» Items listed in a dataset
=-=-=-=-=

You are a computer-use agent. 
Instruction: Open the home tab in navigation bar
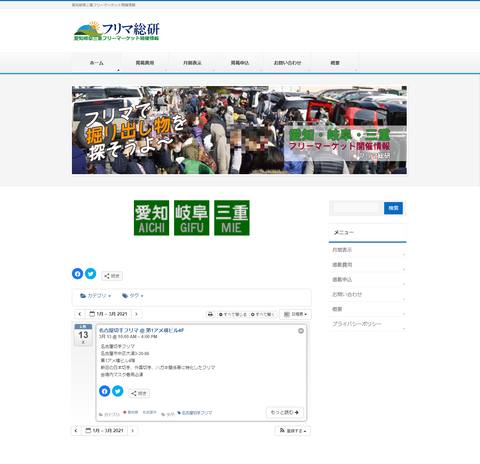click(x=96, y=63)
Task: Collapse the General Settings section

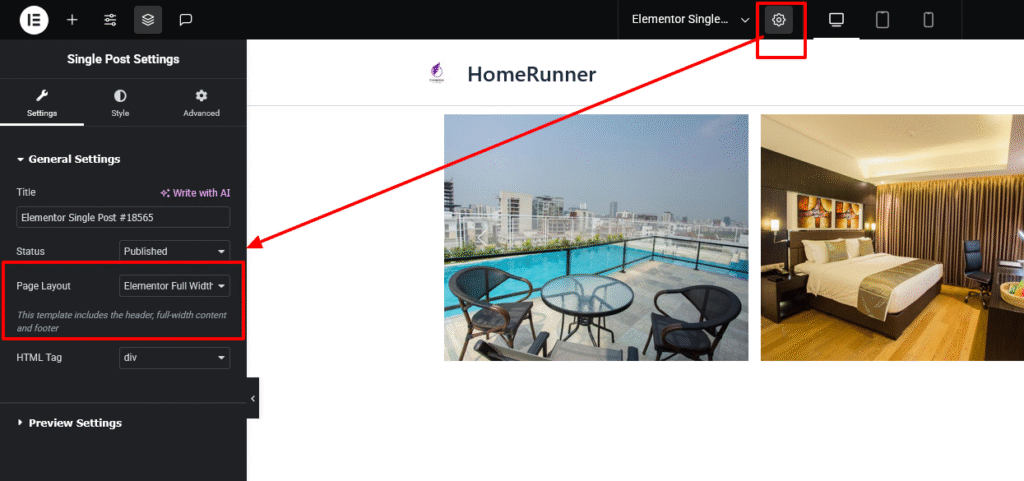Action: coord(69,159)
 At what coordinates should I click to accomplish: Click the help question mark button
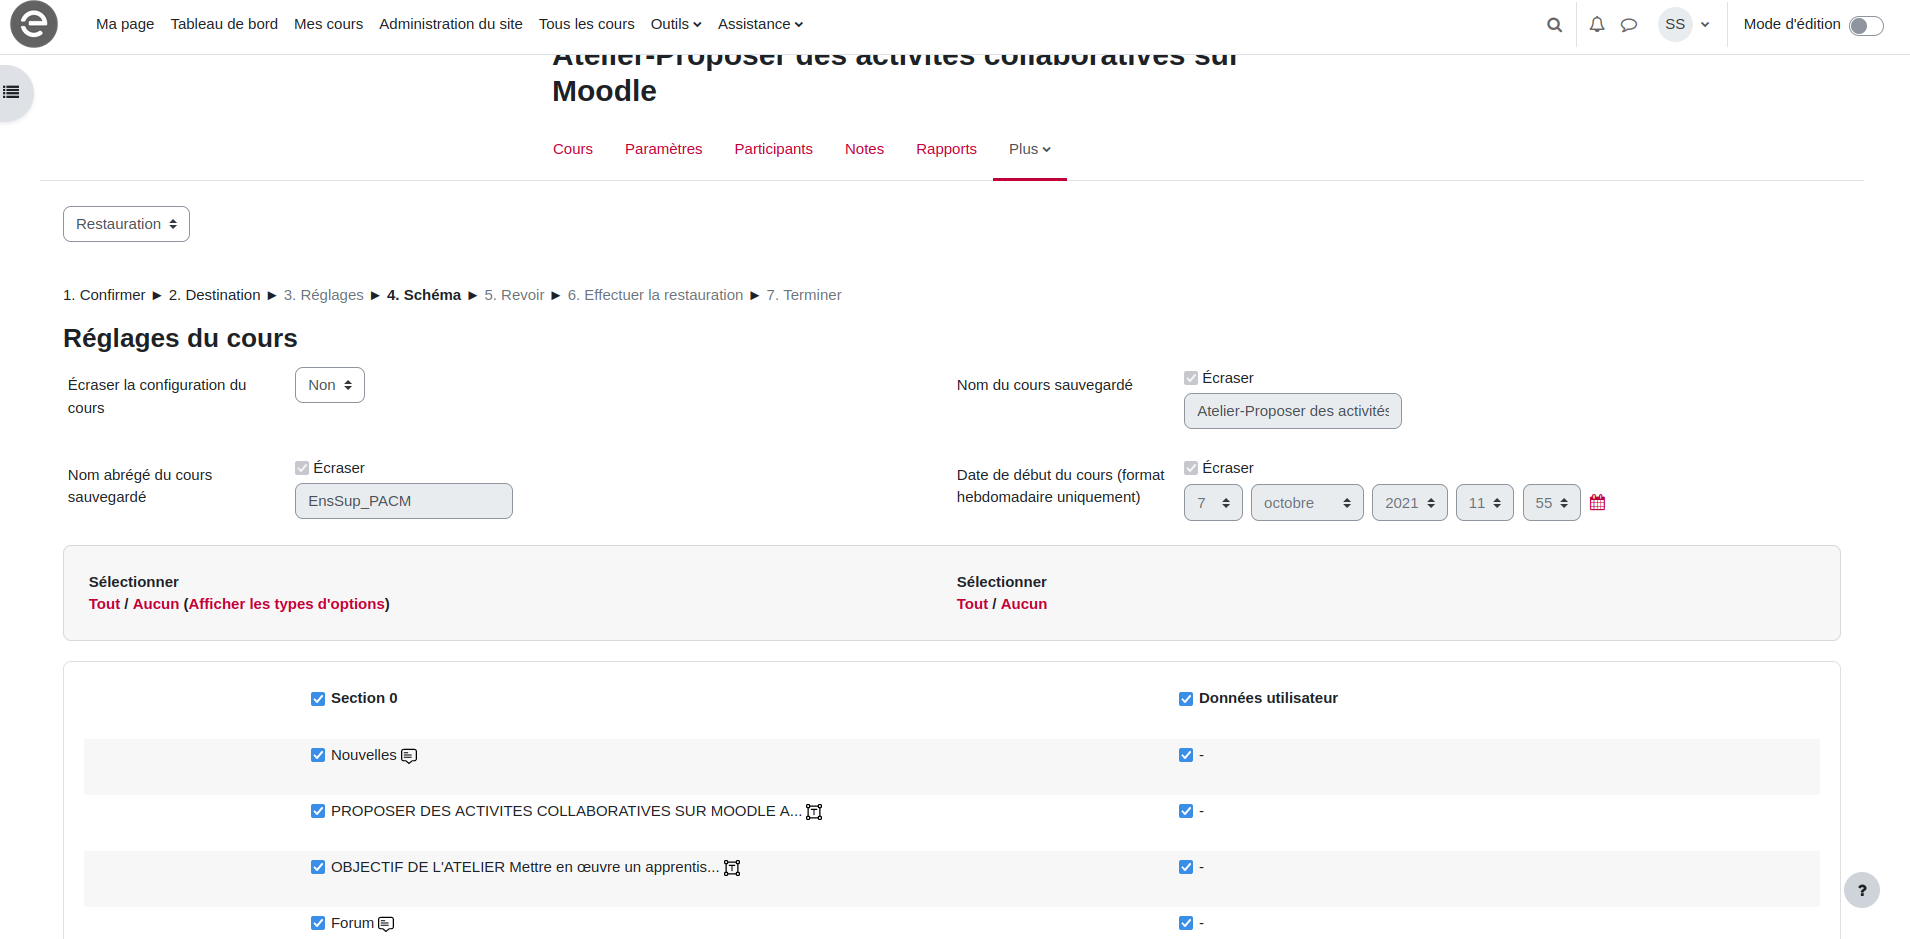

=-=-=-=-=

» Work order
Exclude every picture, then return precisely the lines that run from the line containing "Task: Collapse the General Settings section" through the end of the entries above.

» Answer for the task
Task: Collapse the General Settings section

Action: coord(69,159)
 At what coordinates should I click to accomplish: Click the help question mark button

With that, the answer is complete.